# Task inputs:
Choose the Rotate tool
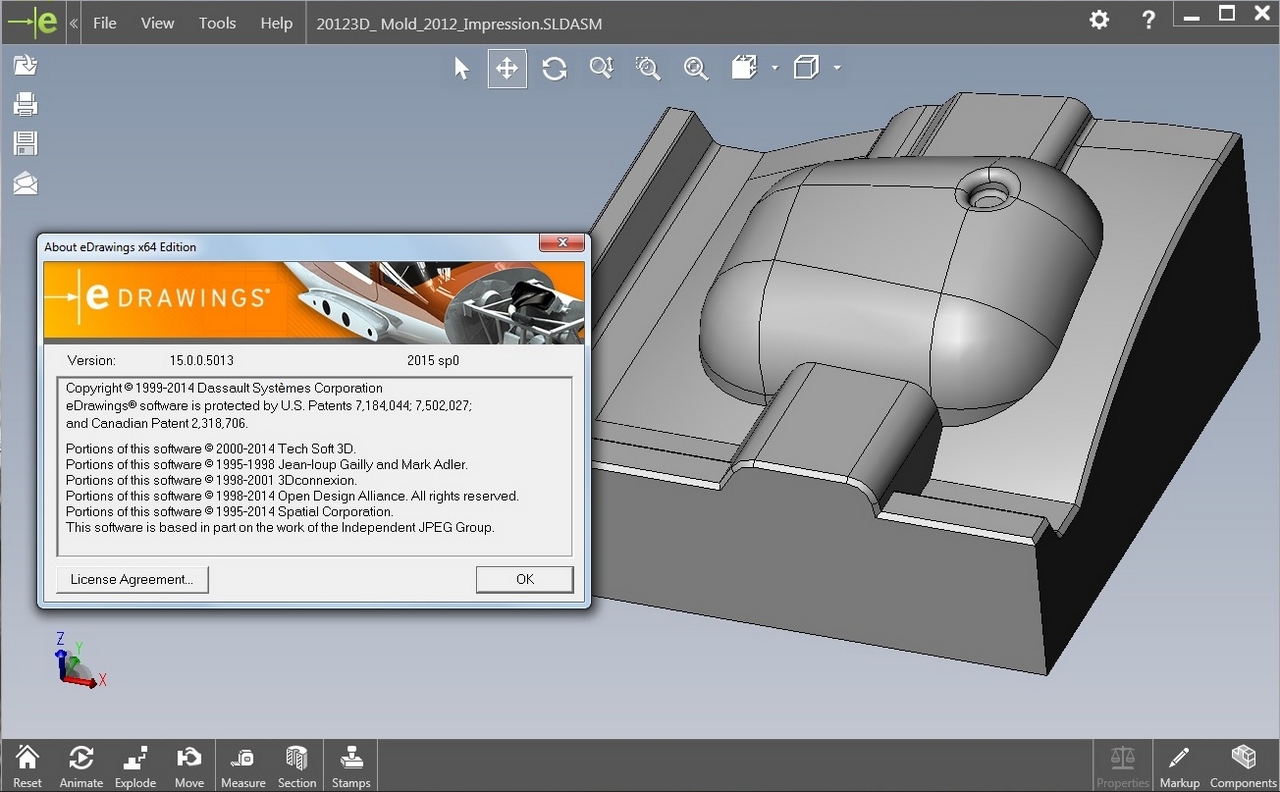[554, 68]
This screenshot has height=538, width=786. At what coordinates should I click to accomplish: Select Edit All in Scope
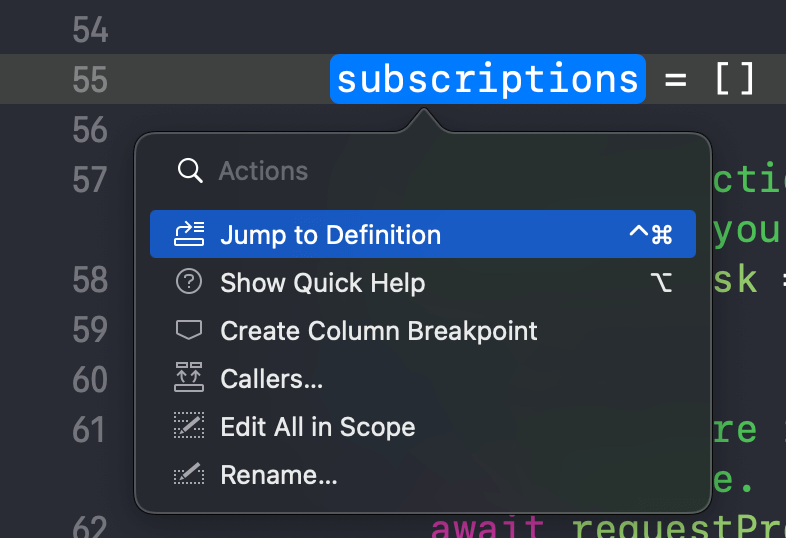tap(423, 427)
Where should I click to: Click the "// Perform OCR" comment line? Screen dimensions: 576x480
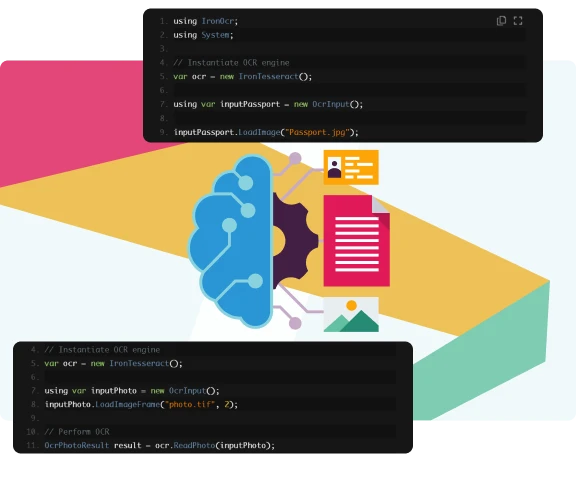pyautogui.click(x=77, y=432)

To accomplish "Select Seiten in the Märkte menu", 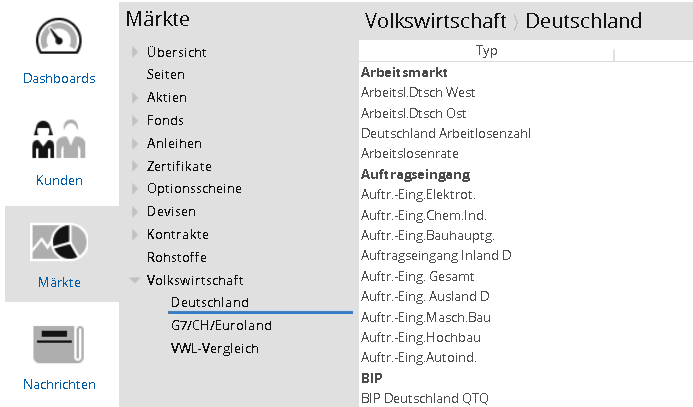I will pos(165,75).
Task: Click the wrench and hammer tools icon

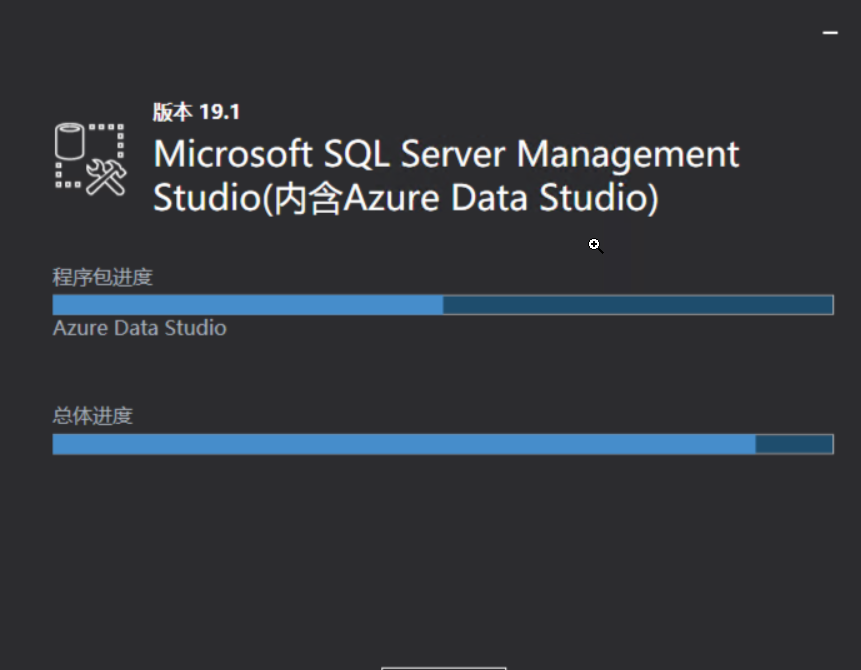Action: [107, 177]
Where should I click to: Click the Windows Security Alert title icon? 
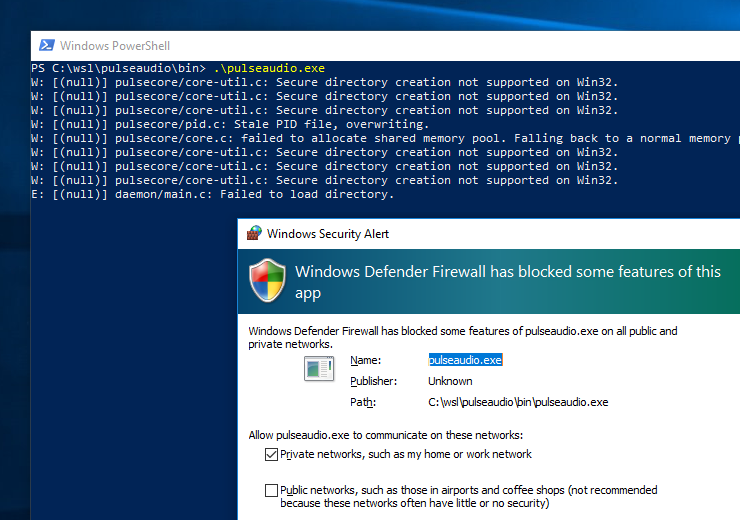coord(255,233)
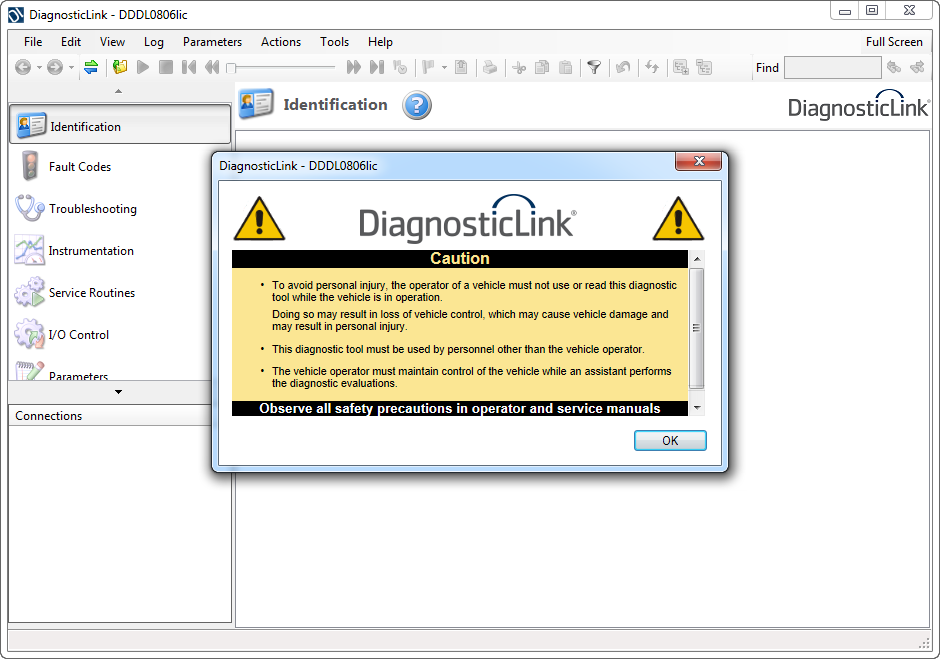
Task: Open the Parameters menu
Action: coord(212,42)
--
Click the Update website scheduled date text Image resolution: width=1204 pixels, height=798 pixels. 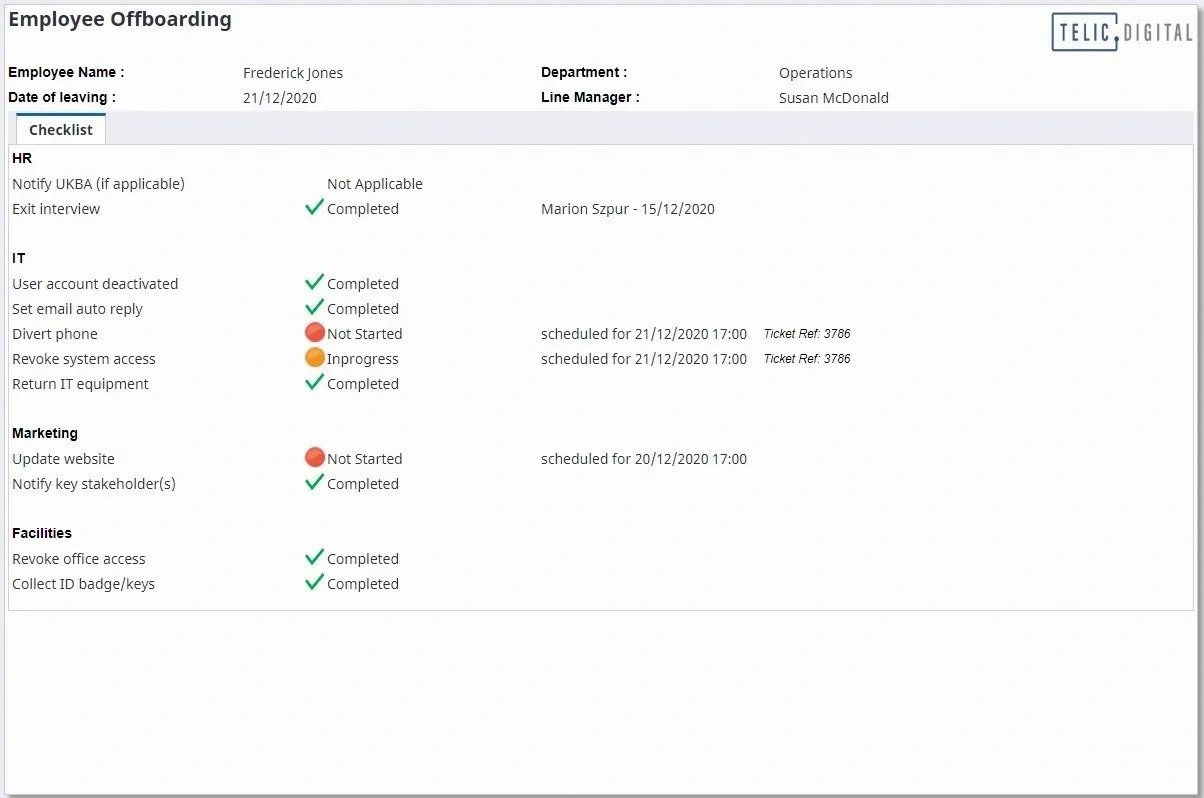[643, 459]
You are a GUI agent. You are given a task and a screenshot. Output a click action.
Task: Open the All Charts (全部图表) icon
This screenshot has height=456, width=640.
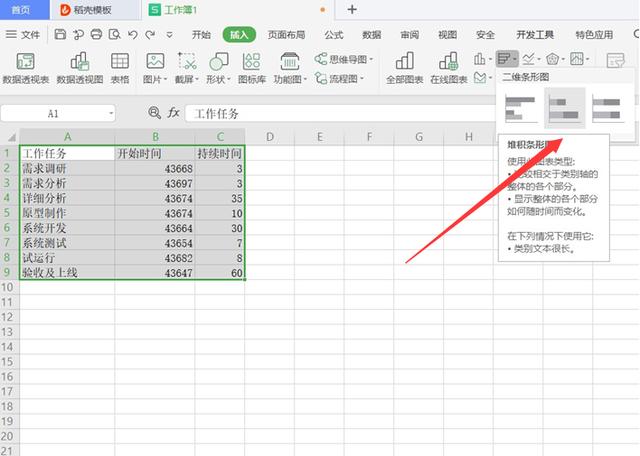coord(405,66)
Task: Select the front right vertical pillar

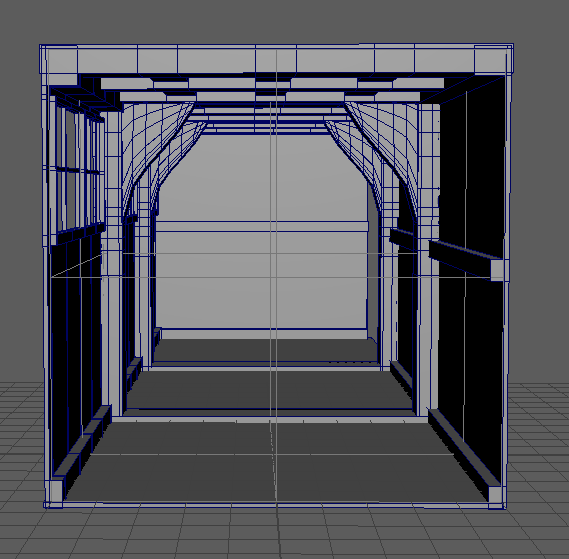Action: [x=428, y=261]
* * *
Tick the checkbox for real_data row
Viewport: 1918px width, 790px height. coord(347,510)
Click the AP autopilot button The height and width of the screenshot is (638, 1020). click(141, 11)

# Exercise brief:
Of the entries above, repeat exactly the lines between the line with "Tick the checkbox for real_data row" and the line with "Click the AP", inclusive, and no others.

# Expected output:
Tick the checkbox for real_data row
Viewport: 1918px width, 790px height. coord(347,510)
Click the AP autopilot button The height and width of the screenshot is (638, 1020). click(141, 11)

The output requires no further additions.